To determine which insects on on their lists (Frank and McCoy 1992,1993) where aquatic, we asked D. J. Howard Frank to assist us with the identification of the aquatic insects, insects with a life stage that depends on water, or insects with close associations with aquatic or semi-aquatic environments. We used tables from Frank and McCoy (1992 and 1993) for the identifications. Much of the information on dates of original captures and countries of origin in this section was obtained from Frank and McCoy (1992, 1993).
Coleoptera:Chrysomelidae
Microtheca ochroloma Stal. This beetle was first intercepted in New Orleans by inspectors of the Bureau of Entomology and Plant Quarantine; it was on grapes from Argentina (Chamberlin and Tippins 1948). A survey by Chamberlin and Tippins (1948) in early April 1947 of the newly discovered chrysomelid revealed that the beetle is distributed in the city limits of Mobile, Alabama, and in a considerable surrounding territory in Mobile County. The species feeds on cabbage, collards, mustard, turnips, and radishes. In 1972, it was on watercress at an Alabama nursery (Woodruff 1974), and it is now established in Alabama. Frank and McCoy (1991) reported that this species has immigrated into Florida, but give no additional details. It is native to South America (Woodruff 1974) and a serious pest of crucifers in Argentina and Uruguay (H. L. Parker, Research Entomologist, Bureau of Entomology and Plant Quarantine, U.S. Department of Agriculture, unpublished records).
Diptera:Chironomidae
Goeldichironomous amazonicus (Fittkau). This midge was found in 1977 and reported under the name Siolimyia amazonica Fittkau. It is native to the Bahamas, Central America, or South America and was probably brought to Florida as eggs or larvae on aquarium plants or on other aquatic plants (Wirth 1979).

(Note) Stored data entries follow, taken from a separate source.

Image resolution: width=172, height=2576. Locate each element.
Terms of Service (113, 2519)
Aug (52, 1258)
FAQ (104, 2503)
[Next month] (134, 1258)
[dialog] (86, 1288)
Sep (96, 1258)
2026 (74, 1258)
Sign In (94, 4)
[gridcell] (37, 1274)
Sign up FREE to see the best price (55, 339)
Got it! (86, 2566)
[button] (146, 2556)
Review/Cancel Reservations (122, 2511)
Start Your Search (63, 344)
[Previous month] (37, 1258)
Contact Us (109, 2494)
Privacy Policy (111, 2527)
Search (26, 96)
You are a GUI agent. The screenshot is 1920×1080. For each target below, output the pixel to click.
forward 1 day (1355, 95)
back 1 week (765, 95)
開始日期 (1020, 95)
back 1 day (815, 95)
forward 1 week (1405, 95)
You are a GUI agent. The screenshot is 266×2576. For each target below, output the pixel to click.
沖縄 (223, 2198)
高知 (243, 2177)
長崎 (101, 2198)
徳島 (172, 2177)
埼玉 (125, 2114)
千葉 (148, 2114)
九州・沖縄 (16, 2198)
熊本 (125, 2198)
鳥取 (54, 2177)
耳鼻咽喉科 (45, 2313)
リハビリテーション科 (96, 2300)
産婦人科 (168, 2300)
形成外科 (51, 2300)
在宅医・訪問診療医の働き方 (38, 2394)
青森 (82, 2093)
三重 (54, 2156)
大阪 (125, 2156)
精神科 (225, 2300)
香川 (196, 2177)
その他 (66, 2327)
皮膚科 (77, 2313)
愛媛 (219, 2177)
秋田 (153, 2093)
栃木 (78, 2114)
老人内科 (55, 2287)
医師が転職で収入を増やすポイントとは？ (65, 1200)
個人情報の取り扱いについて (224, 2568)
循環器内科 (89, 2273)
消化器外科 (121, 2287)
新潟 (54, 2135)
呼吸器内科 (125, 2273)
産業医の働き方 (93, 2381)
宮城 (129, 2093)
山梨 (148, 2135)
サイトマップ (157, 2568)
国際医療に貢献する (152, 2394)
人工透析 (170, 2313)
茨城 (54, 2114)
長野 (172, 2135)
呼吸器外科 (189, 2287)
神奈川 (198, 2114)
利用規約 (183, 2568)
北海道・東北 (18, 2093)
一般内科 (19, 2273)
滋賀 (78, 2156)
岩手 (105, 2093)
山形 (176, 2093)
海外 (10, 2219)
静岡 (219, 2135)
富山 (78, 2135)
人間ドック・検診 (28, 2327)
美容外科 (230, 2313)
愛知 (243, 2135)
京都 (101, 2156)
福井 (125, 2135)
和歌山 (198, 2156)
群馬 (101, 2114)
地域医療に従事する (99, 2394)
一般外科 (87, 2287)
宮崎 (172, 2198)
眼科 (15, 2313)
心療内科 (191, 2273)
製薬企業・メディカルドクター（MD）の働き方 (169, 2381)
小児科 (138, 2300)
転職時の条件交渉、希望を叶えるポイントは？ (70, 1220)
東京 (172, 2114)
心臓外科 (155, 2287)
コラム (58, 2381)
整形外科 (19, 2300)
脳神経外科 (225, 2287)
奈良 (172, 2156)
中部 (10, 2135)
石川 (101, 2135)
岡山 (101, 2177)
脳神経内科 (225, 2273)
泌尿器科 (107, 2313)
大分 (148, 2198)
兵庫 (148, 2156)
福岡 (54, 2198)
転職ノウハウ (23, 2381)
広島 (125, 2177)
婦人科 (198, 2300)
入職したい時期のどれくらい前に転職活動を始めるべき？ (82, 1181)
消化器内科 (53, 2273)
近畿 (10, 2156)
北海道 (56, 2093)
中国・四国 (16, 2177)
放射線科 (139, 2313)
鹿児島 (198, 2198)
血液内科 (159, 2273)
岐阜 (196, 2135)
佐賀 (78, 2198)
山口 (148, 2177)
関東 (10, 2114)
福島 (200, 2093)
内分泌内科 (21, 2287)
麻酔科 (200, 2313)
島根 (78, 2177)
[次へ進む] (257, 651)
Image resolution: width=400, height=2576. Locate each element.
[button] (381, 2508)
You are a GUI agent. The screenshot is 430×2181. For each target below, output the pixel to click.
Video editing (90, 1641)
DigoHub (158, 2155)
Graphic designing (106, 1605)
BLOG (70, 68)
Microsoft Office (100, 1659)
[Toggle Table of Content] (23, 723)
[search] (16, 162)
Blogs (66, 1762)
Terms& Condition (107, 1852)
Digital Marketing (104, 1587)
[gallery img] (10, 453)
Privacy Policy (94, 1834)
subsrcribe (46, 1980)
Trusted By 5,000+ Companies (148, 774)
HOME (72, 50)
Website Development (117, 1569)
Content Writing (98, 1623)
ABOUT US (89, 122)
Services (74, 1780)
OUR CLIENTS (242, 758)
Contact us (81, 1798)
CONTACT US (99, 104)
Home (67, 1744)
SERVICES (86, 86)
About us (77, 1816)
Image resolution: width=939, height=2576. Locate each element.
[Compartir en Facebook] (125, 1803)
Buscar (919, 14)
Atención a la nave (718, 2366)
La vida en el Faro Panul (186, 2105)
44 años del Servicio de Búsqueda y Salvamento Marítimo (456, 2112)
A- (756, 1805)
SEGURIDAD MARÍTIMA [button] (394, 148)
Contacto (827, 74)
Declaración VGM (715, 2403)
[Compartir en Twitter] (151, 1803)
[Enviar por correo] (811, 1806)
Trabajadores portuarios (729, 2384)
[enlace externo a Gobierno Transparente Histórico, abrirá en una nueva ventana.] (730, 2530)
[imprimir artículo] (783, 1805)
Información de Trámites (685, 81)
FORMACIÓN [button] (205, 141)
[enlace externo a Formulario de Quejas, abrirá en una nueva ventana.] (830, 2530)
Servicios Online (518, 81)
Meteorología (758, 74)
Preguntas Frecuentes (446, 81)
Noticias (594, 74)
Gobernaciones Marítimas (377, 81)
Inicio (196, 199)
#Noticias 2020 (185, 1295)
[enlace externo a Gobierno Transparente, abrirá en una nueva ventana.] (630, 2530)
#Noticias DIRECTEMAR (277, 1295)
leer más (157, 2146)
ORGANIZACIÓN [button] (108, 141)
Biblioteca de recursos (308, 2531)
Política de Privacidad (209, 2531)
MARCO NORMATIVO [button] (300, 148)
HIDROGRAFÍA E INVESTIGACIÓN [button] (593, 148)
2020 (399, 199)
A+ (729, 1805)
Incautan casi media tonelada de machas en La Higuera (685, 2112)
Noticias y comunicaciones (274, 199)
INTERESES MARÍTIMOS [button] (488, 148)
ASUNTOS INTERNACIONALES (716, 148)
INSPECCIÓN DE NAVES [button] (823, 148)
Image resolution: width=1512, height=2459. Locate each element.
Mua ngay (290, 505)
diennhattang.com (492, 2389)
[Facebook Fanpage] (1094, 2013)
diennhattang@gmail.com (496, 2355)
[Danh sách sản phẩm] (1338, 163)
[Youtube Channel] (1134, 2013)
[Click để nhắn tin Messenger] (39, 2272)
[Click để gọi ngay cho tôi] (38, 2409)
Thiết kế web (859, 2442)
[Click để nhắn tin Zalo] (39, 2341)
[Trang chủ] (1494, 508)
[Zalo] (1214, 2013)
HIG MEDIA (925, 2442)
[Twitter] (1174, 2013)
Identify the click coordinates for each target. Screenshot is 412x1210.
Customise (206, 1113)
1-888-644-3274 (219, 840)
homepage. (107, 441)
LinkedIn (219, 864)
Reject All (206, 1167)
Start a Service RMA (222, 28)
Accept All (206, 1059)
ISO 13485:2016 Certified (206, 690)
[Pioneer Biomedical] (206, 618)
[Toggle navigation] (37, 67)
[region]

A mass emergence of this aquatic midge was reported in August 1977 from near a small canal in a residential area in Kendall, Dade County, Florida. The species previously was known only from Brazil, Nicaragua, and Peru. Additional records are reported from the Bahamas, Mexico, and the Panama Canal Zone. On Lake Nicaragua, mass emergences of this species, called "Sayule" by the local people, are serious nuisances. Whether the species occurs naturally in tropical Florida or was recently introduced by commerce is unknown; if it was recently introduced, it may become a pest species (Wirth 1979).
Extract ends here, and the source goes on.